• [RECORDS SUPPLIED]
────────────────────────────────────────
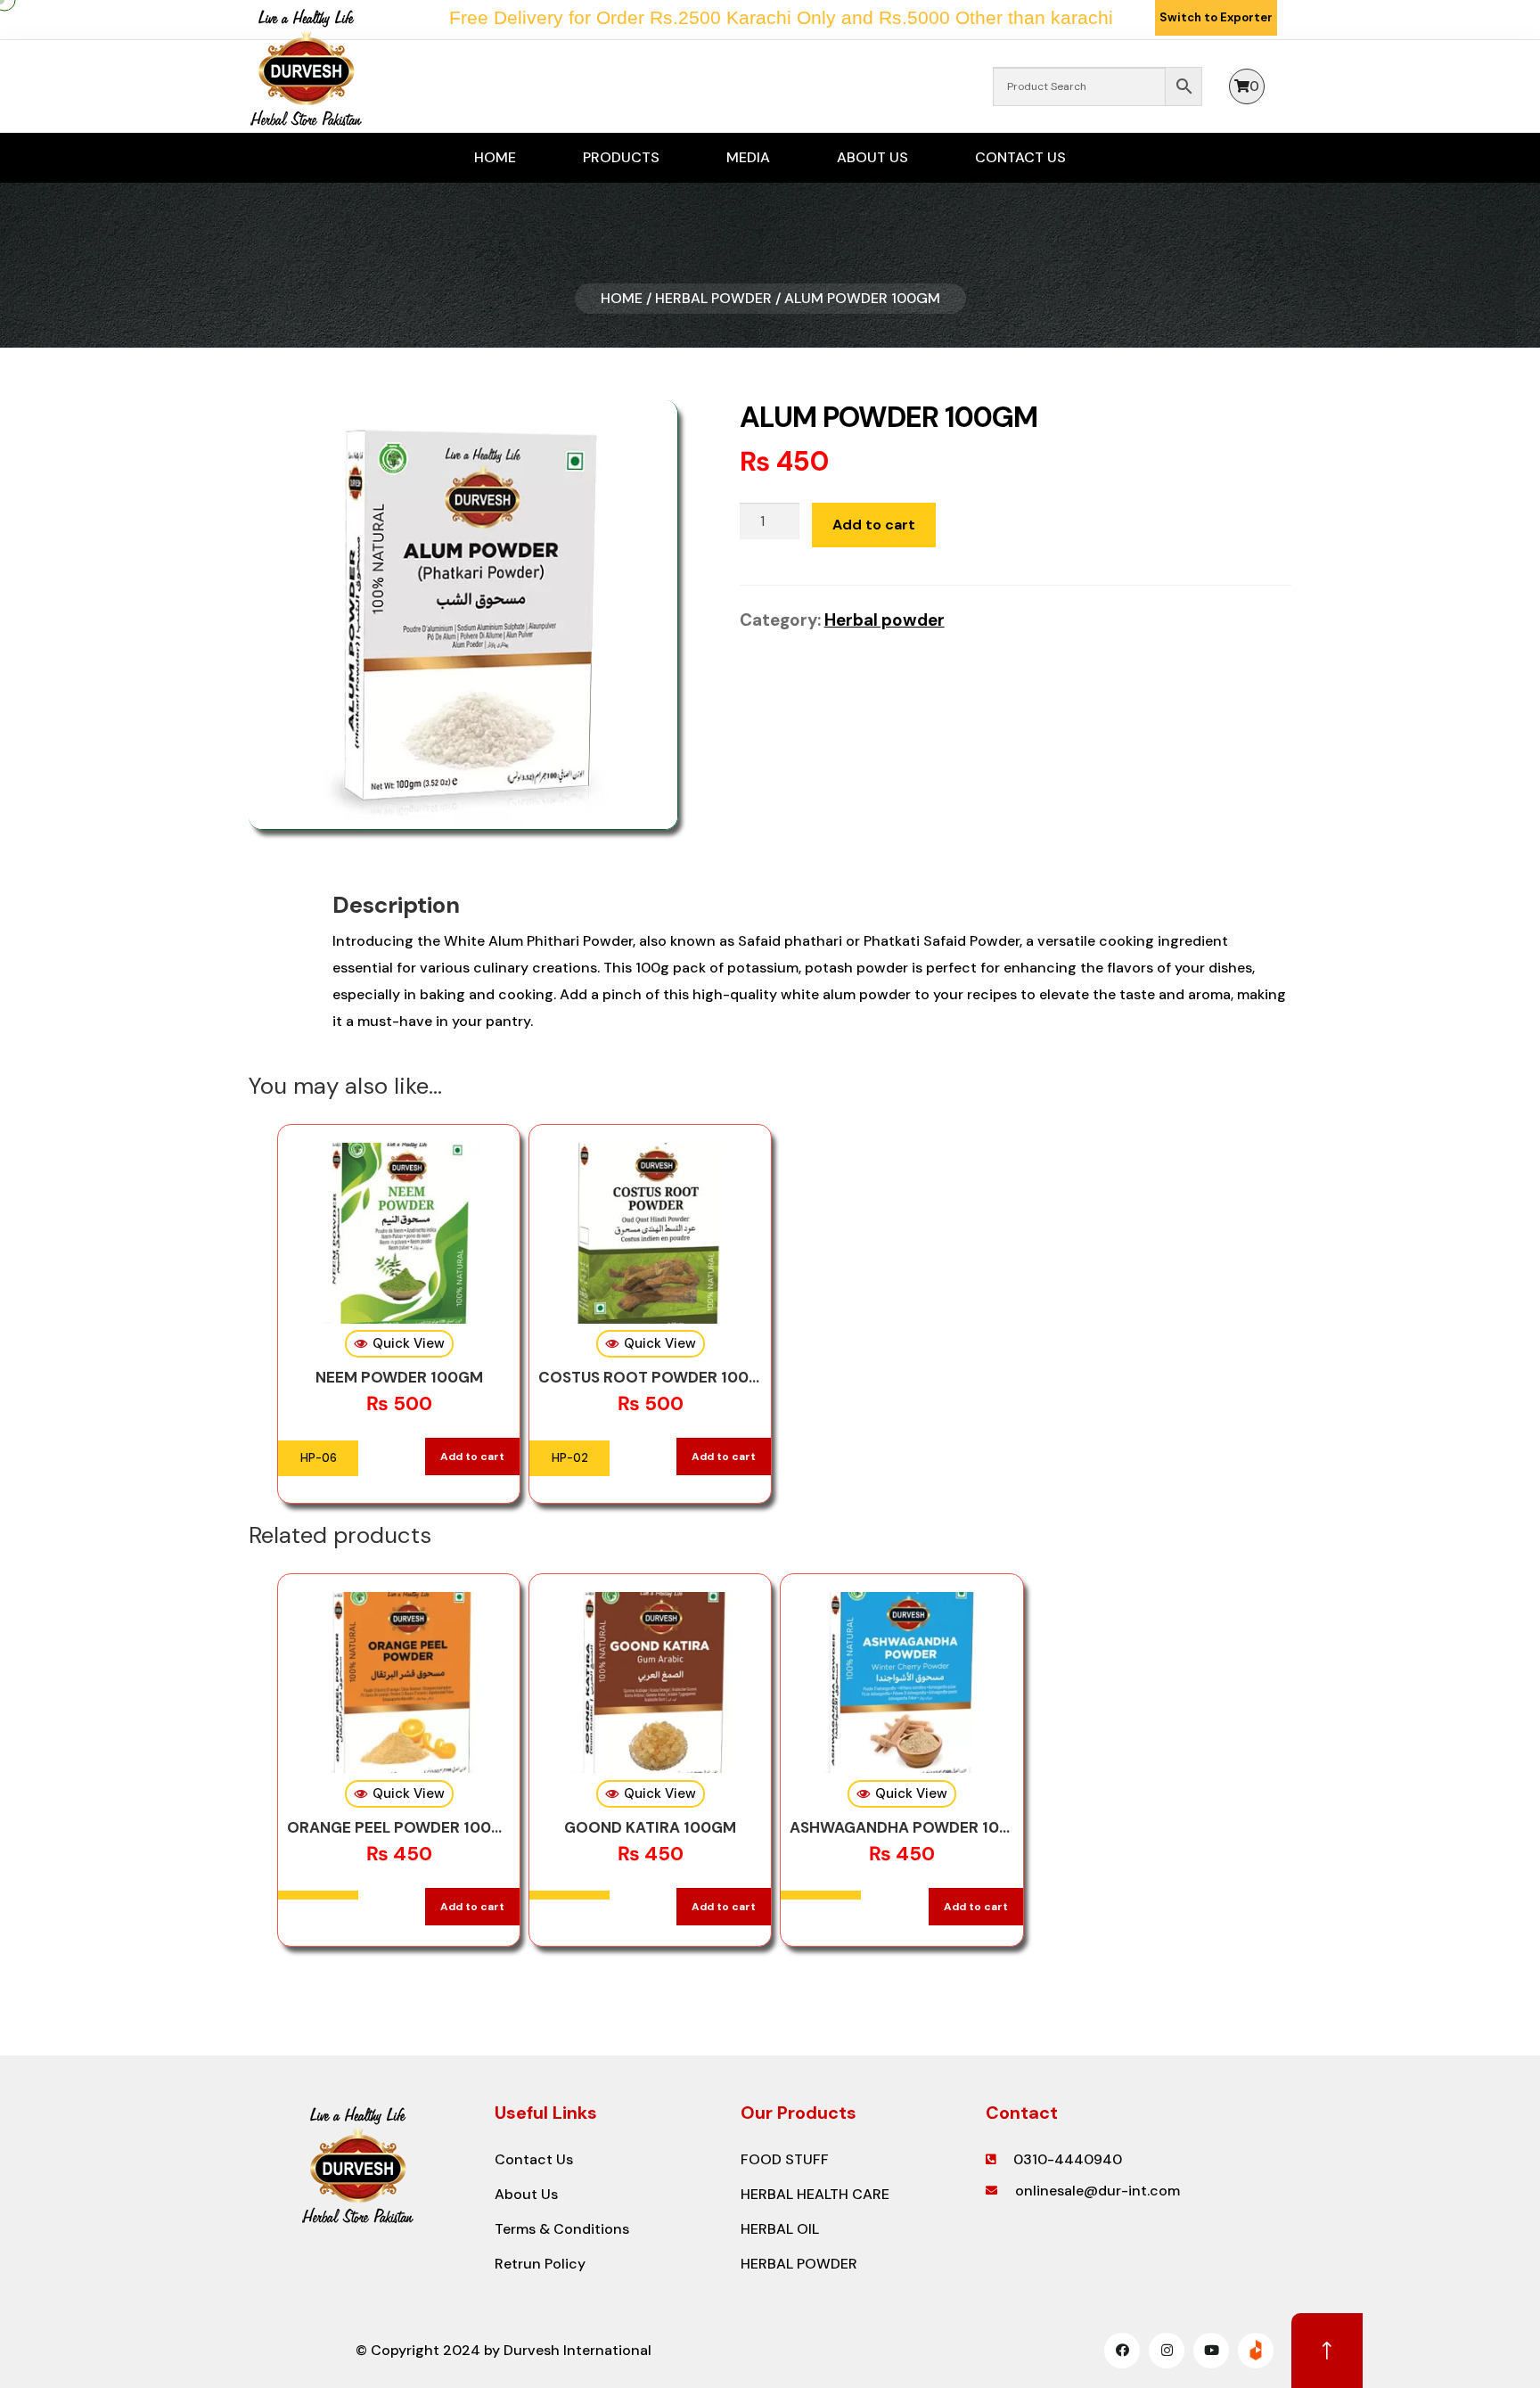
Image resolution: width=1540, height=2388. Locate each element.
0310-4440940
────────────────────────────────────────
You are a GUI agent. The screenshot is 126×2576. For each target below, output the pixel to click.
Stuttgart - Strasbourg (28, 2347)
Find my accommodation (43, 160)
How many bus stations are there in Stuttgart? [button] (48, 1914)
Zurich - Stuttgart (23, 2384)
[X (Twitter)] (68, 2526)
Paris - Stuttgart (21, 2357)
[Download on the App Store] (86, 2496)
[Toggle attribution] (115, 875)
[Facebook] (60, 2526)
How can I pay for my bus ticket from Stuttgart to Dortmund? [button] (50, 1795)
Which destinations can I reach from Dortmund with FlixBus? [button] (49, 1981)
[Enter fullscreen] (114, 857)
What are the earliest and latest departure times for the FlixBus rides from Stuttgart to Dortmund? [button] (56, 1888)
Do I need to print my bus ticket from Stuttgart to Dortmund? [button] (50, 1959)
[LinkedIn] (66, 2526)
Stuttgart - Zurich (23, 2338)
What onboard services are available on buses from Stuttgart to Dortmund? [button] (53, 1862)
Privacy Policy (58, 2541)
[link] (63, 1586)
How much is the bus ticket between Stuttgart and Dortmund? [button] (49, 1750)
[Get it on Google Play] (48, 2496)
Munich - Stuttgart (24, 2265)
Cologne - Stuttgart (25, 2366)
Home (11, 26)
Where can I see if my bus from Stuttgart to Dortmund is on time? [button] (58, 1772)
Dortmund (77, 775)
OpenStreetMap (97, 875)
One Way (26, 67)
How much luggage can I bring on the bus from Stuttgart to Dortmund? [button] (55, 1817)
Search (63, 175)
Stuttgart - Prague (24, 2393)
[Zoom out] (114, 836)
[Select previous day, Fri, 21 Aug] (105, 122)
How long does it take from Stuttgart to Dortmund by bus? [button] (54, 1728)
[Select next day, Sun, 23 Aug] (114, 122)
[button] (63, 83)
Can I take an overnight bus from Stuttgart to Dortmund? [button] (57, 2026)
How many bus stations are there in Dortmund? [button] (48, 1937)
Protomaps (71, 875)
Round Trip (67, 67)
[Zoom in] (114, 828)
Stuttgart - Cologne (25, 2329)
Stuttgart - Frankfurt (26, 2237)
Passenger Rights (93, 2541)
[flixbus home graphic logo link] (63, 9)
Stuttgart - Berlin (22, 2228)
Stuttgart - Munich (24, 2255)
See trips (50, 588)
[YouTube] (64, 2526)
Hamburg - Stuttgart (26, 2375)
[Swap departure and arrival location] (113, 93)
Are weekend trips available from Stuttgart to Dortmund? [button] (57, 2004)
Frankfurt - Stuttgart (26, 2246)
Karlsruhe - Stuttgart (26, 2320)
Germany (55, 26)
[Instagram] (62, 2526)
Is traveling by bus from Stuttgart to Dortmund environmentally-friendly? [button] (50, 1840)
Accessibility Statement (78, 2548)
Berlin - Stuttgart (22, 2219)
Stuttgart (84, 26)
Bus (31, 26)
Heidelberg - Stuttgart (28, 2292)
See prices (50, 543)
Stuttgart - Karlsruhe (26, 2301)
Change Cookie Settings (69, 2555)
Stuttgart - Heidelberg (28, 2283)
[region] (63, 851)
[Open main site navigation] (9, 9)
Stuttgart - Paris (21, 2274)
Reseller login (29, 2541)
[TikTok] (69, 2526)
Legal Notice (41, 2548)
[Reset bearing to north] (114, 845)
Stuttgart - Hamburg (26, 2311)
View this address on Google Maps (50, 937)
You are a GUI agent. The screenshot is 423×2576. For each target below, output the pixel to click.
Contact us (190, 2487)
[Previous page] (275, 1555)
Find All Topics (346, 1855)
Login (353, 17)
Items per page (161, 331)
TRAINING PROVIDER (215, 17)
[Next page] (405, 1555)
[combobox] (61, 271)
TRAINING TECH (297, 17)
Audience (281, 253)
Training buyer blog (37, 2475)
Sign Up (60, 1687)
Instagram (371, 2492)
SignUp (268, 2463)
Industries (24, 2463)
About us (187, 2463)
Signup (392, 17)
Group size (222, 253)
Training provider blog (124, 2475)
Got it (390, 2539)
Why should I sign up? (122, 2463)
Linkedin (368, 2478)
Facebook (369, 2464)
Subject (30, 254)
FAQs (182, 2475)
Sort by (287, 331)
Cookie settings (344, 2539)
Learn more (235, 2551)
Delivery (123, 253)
────────────────────────────────────────
• [EXERCISE] Once you reach the line with "About us (187, 2463)" in the data above, copy it and every line after it exactly, up to and including the line with "Delivery (123, 253)".

• [SOLVED EXERCISE]
About us (187, 2463)
Signup (392, 17)
Group size (222, 253)
Training provider blog (124, 2475)
Got it (390, 2539)
Why should I sign up? (122, 2463)
Linkedin (368, 2478)
Facebook (369, 2464)
Subject (30, 254)
FAQs (182, 2475)
Sort by (287, 331)
Cookie settings (344, 2539)
Learn more (235, 2551)
Delivery (123, 253)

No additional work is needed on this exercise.